Stored data entries:
○ ○ ○
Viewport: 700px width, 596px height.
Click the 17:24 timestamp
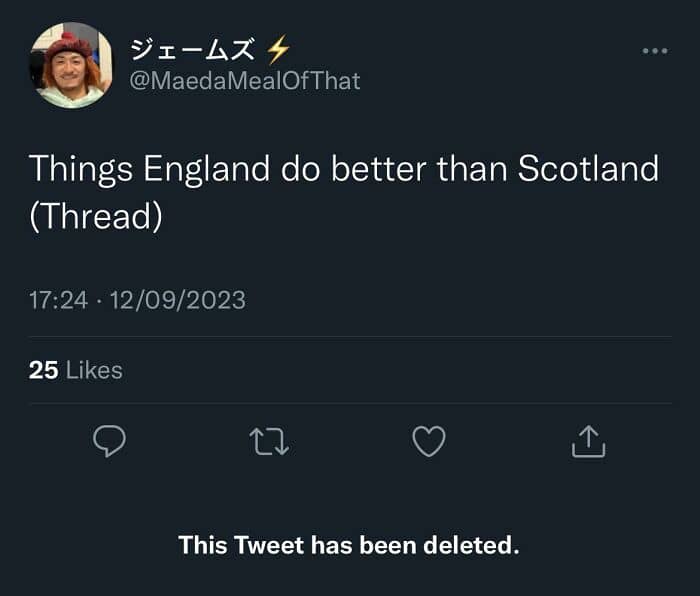58,300
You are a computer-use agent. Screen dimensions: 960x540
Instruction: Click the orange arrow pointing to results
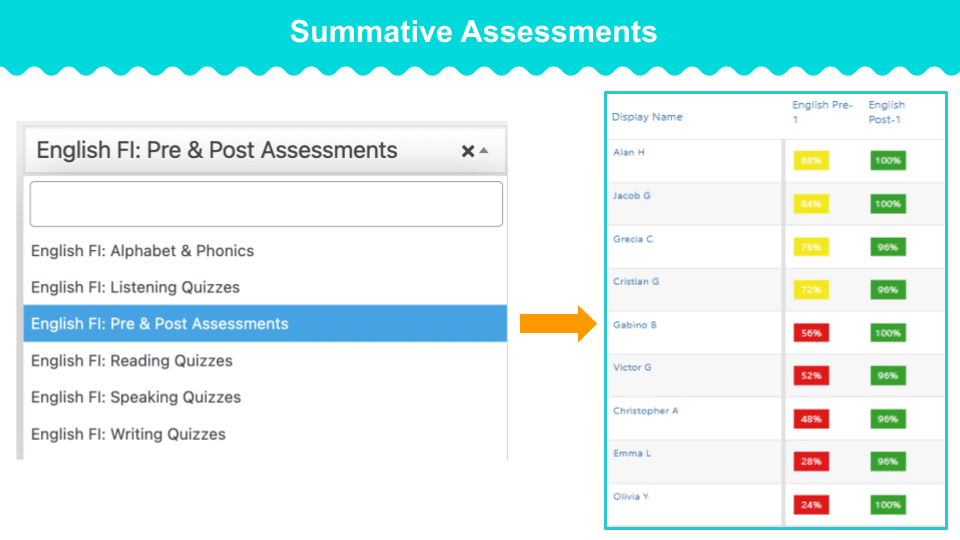pos(558,324)
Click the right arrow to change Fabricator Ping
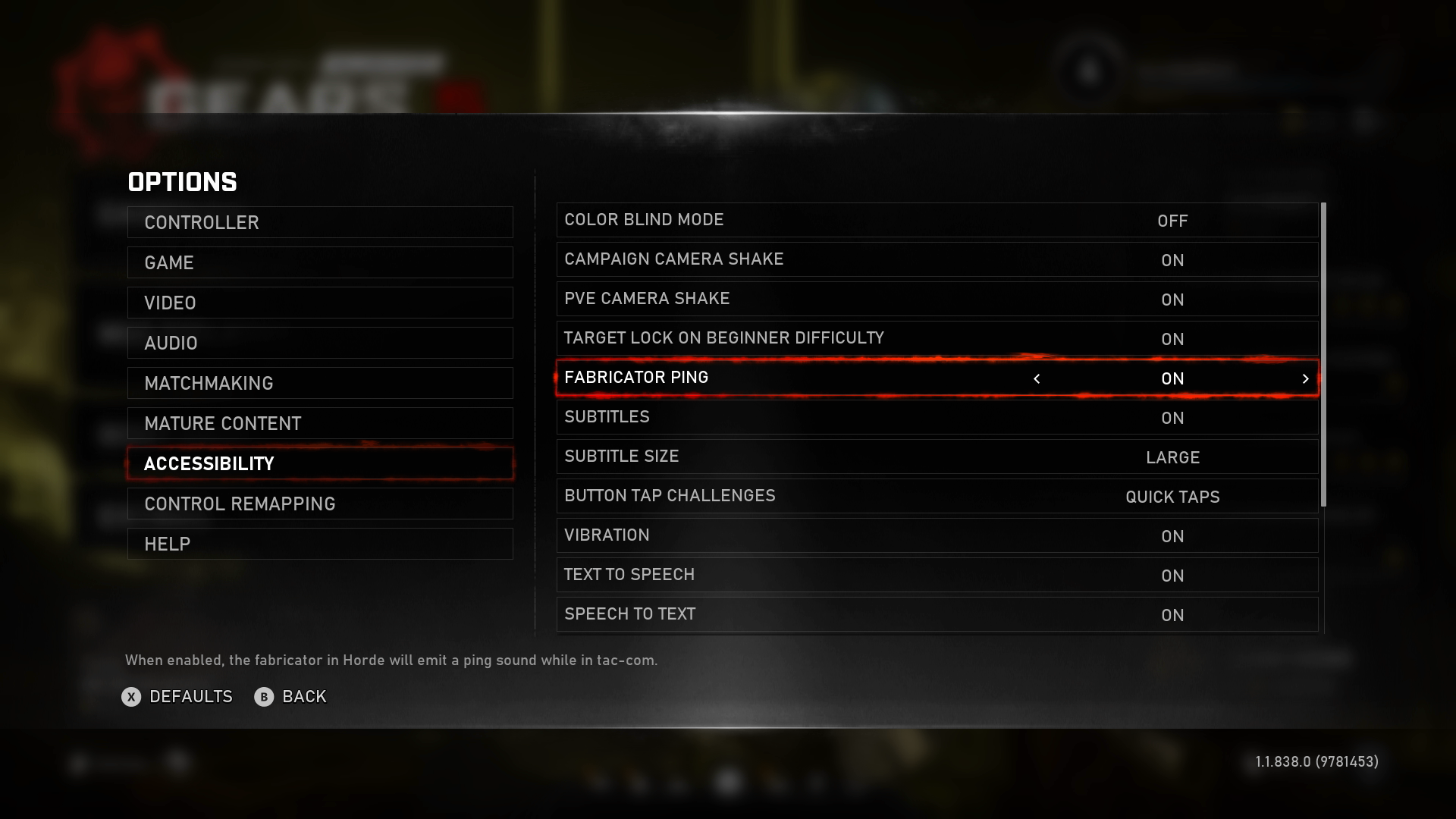Viewport: 1456px width, 819px height. pyautogui.click(x=1306, y=378)
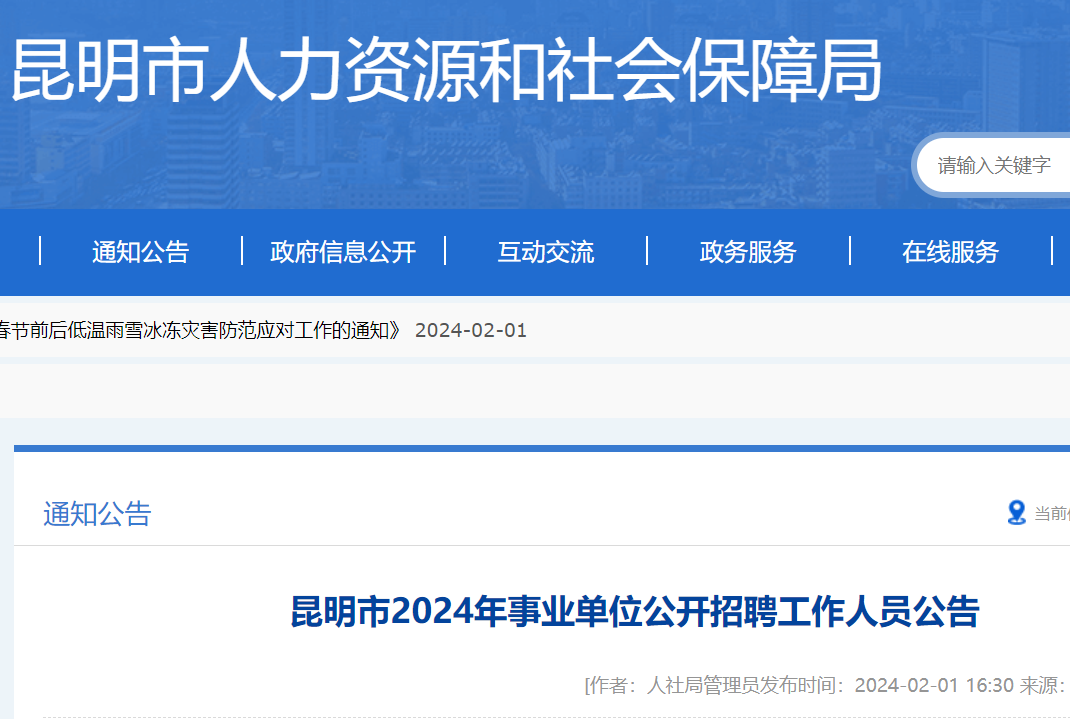Click the blue location pin icon
This screenshot has width=1070, height=719.
coord(1016,513)
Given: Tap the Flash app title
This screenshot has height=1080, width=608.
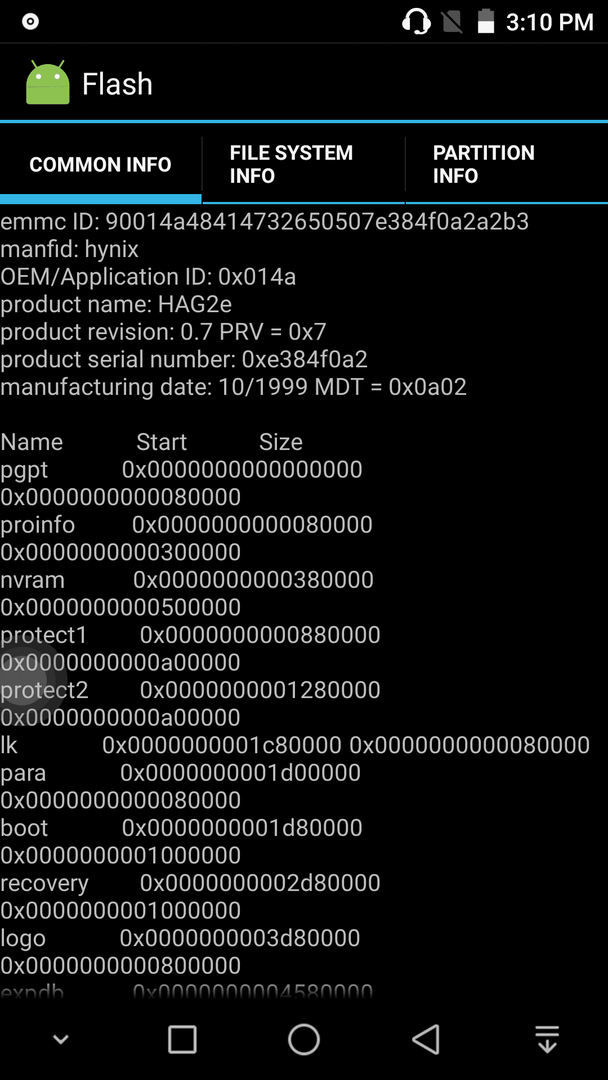Looking at the screenshot, I should (117, 84).
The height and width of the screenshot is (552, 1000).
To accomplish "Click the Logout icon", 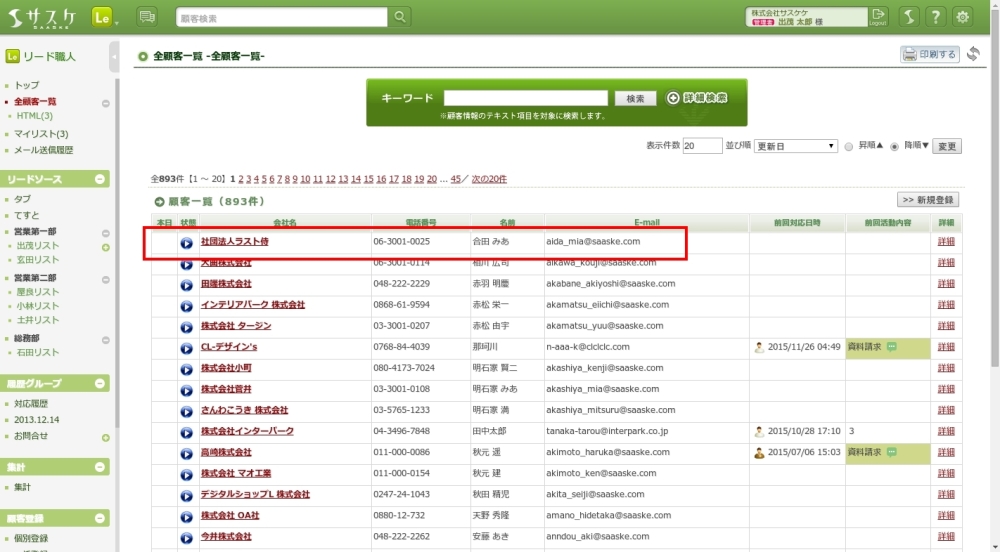I will pyautogui.click(x=878, y=16).
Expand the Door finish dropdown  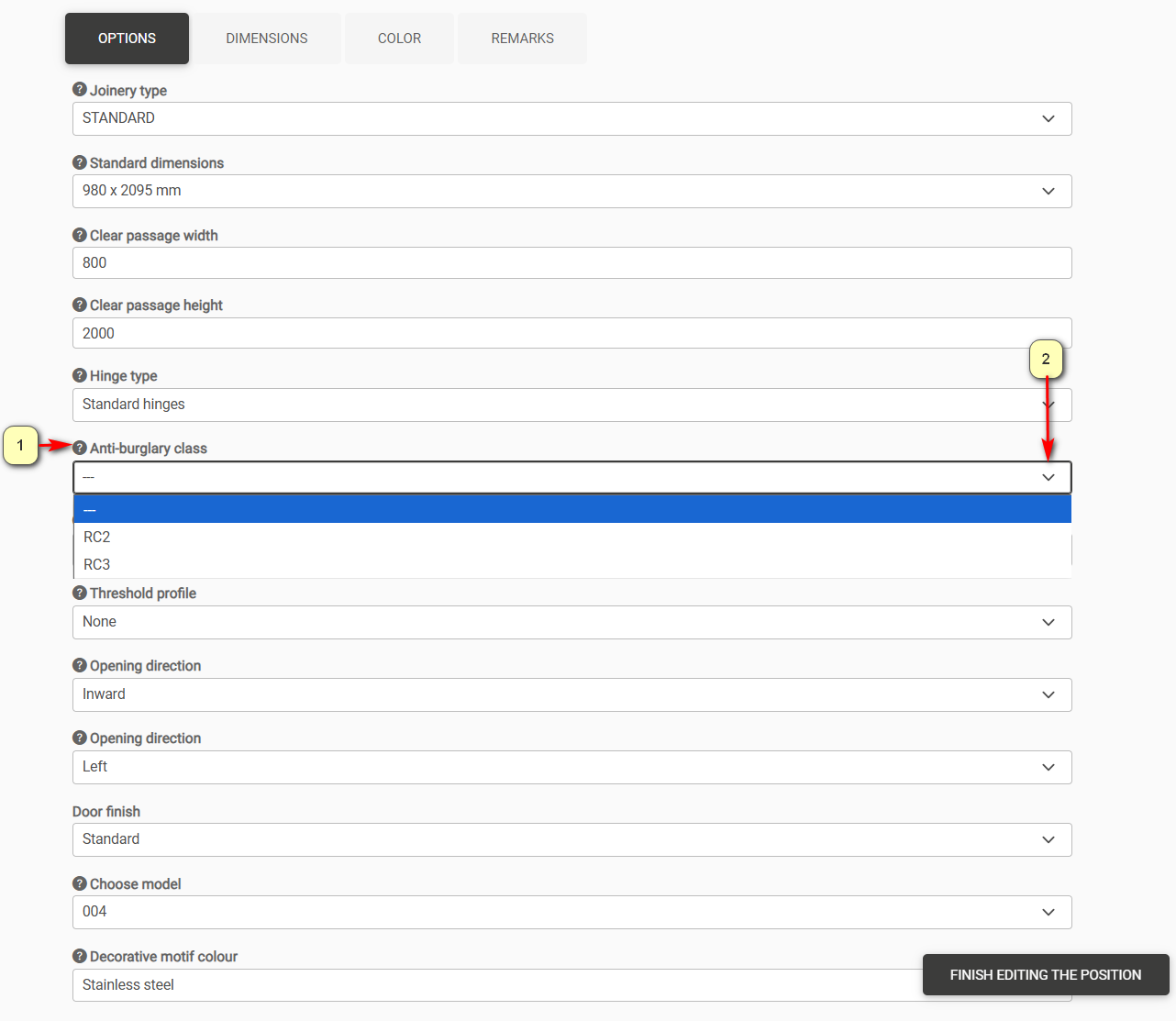571,839
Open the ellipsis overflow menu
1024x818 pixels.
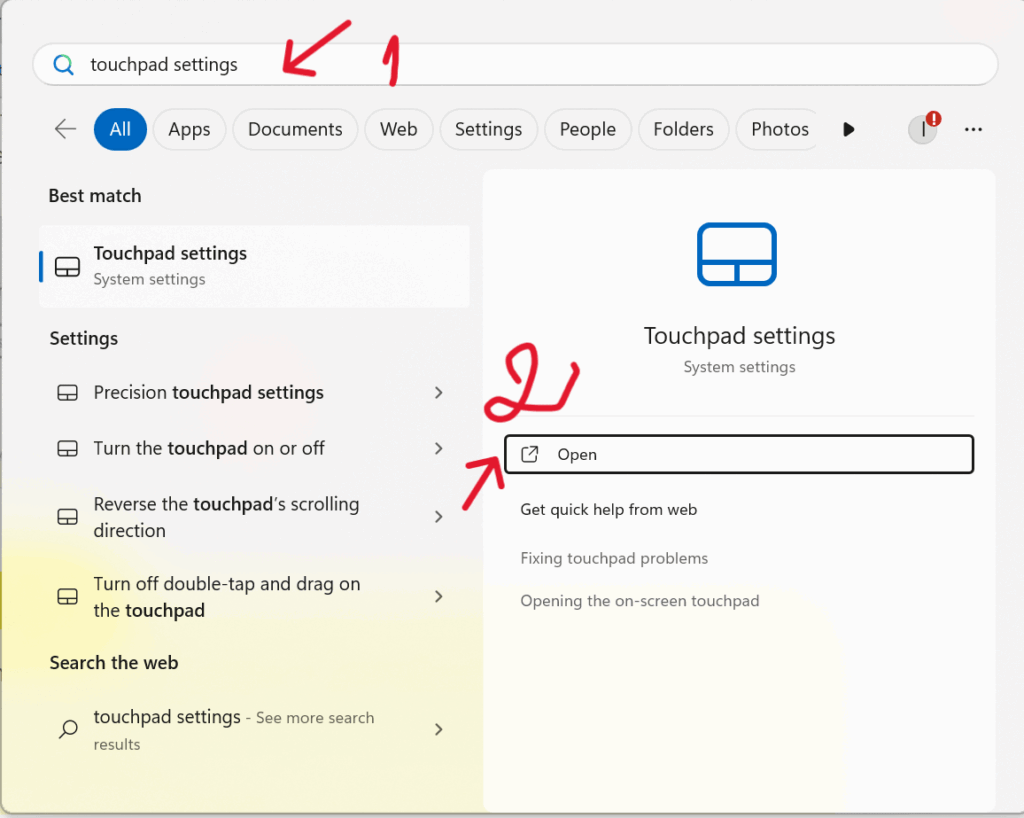[973, 129]
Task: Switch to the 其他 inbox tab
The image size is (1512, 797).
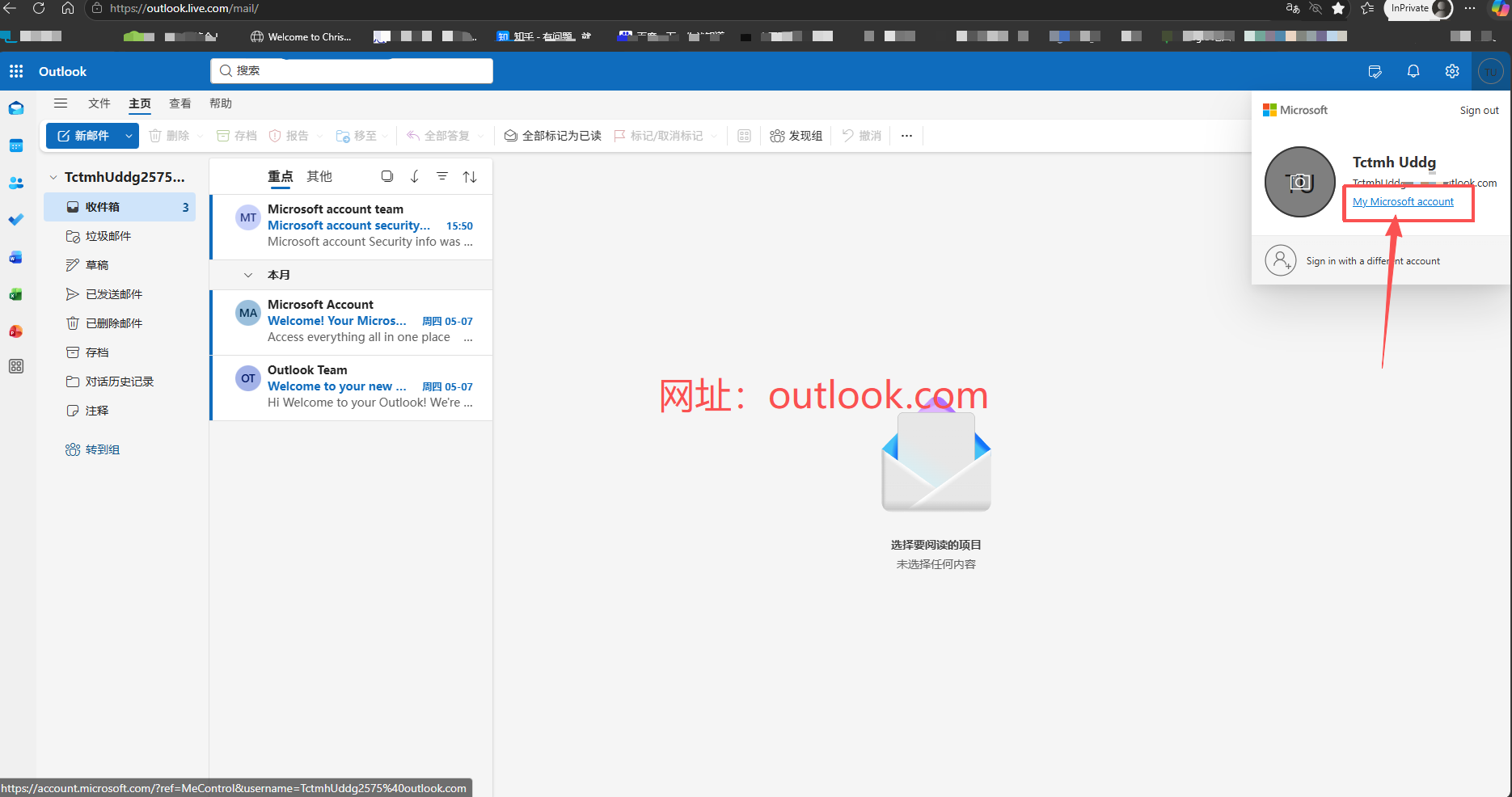Action: click(x=319, y=176)
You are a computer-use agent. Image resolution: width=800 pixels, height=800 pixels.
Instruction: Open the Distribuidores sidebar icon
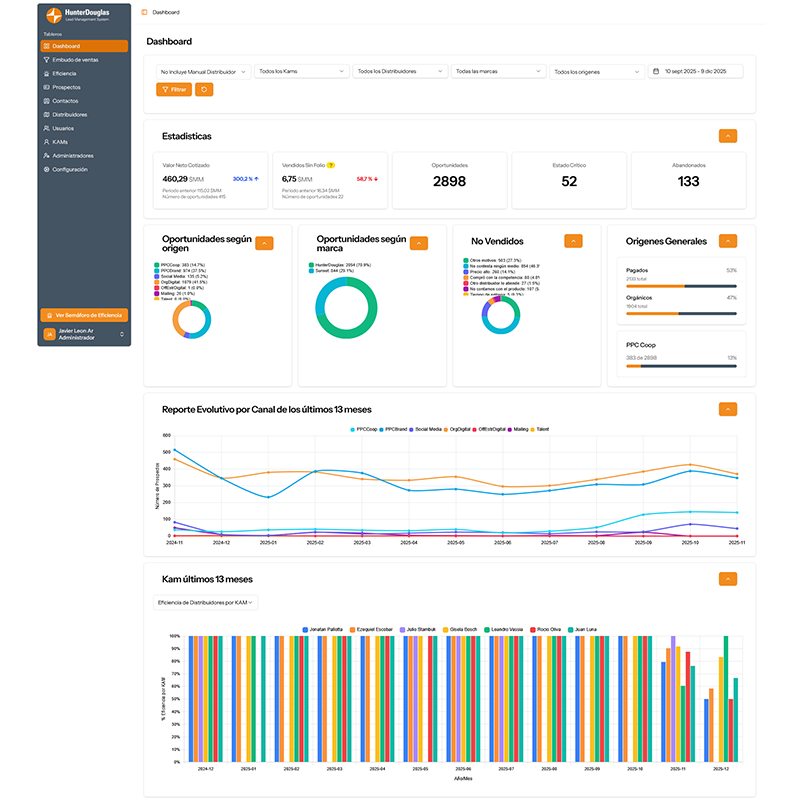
○ ○ ○
### What the exercise asks
From the line that contains "Open the ellipsis overflow menu" down to the last line of the entries above, copy every line exactly and leave out the pictures.

### Output for this task
Open the ellipsis overflow menu
1024x818 pixels.
[973, 129]
Task: Switch to the 其他 inbox tab
The image size is (1512, 797).
Action: click(x=319, y=176)
You are a computer-use agent. Image resolution: width=800 pixels, height=800 pixels.
Instruction: Open the Distribuidores sidebar icon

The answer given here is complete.